Bicyclists shall not block aisles, stepwells or doors of any bus or light rail vehicle.

Bicyclists shall avoid getting chain and sprocket grease on the bus, light rail vehicle and other passengers. No muddy bicycles shall be permitted onboard at any time.

Other passengers shall be allowed to enter and exit first before a bicyclist boards or deboards the bus or light rail vehicle with their bicycle.

Bicyclists shall always walk bicycles on passenger platforms at transit centers and on light rail station platforms.

Bicyclists shall not chain bicycles to poles, light standards, pillars, etc. at transit centers or on light rail station platforms.

All bicycles not taken on buses and light rail vehicles shall be parked off transit center and light rail platforms in bicycle racks or lockers.

Buses

Bicyclists are responsible for securing their bicycles in the exterior bike rack.

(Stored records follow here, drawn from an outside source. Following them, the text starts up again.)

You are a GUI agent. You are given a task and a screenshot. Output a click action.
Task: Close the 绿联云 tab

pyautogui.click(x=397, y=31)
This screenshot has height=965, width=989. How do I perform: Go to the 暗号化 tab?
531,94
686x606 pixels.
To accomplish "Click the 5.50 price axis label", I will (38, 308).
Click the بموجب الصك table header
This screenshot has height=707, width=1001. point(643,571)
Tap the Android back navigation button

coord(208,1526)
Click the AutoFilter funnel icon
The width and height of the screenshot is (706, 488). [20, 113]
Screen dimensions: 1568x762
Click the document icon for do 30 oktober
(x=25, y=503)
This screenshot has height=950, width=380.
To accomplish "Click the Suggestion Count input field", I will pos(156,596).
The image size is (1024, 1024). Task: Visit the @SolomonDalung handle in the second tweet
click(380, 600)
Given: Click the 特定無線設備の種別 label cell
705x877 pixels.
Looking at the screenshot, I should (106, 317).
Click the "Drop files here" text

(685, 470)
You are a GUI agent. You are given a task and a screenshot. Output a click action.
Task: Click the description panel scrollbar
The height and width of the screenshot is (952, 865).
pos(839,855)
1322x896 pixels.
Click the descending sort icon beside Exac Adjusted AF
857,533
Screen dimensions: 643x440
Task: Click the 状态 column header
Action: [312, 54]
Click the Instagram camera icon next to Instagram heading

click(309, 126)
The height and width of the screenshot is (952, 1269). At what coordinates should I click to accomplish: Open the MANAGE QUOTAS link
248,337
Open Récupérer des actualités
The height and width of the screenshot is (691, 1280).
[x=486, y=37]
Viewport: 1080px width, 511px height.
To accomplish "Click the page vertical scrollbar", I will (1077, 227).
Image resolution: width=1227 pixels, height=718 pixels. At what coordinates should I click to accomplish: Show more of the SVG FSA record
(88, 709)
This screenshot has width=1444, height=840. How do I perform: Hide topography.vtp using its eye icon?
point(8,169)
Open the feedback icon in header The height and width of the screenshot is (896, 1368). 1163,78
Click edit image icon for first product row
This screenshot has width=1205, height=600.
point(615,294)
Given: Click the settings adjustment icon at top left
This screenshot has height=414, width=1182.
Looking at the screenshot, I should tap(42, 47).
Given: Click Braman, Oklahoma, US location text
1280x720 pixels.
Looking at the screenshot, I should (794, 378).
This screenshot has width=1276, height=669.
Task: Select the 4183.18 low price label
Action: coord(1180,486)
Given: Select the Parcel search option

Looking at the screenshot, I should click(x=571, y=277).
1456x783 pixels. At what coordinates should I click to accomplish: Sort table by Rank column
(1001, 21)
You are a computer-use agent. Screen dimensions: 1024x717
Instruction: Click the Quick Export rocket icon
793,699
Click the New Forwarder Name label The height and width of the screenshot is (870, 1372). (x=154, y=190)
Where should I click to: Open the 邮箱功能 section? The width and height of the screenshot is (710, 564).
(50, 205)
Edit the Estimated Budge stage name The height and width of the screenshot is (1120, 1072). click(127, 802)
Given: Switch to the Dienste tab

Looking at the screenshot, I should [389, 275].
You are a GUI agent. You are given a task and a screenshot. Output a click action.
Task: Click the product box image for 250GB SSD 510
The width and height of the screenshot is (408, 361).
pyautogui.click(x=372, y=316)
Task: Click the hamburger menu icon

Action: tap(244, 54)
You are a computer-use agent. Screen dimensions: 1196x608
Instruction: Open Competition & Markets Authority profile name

Bicycles may be permitted onboard buses at the driver's discresion when:
a) The bus does not have a fully operational bicycle rack, or ;
b) The exterior rack is filled.

A maximum of two bicycles shall be permitted inside the bus if the passenger load permits the safe boarding, deboarding and stowing of the bicycle.

Bicyclists shall be responsible for attending their bicycles when bringing them inside the bus.

Light Rail Vehicles

The maximum number of bicycles allowed inside a light rail vehicle is six. Up to four bicycles can be accommodated in the racks provided, with two additional bicycles allowed to stand on the floor in the center section (turntable area) of the vehicle.

All bicycles must be boarded through the center doors of each car, and are restricted to the designated area in the center section of the vehicle.

Bicyclists are responsible for securing their bicycles in the racks provided. Bicycles not secured in the racks must be attended by the cyclist.
 

Bikes on Caltrain

Caltrain permits bikes on board. Please see Caltrain Bicycle FAQ’s for the most updated information.

Bike Parking

Bike commuters have access to secure bike parking systemwide. Bike racks and bike lockers have been installed in nearly all VTA Park & Ride lots and Transit Centers and bike parking demand is continuously monitored. VTA is currently implementing an e-locker system to manage parking at high demand sites. For bike parking needs outside the transit system, VTA’s Bike Rack Giveaway Program donated racks to local agencies and businesses to install throughout the County.

 

Bike Lockers

VTA provides 500 bike lockers at light rail and Caltrain stations, Park & Ride lots and transit centers for the use of transit riders. There is no charge for a bike locker rental. However, a $25 refundable security deposit is required.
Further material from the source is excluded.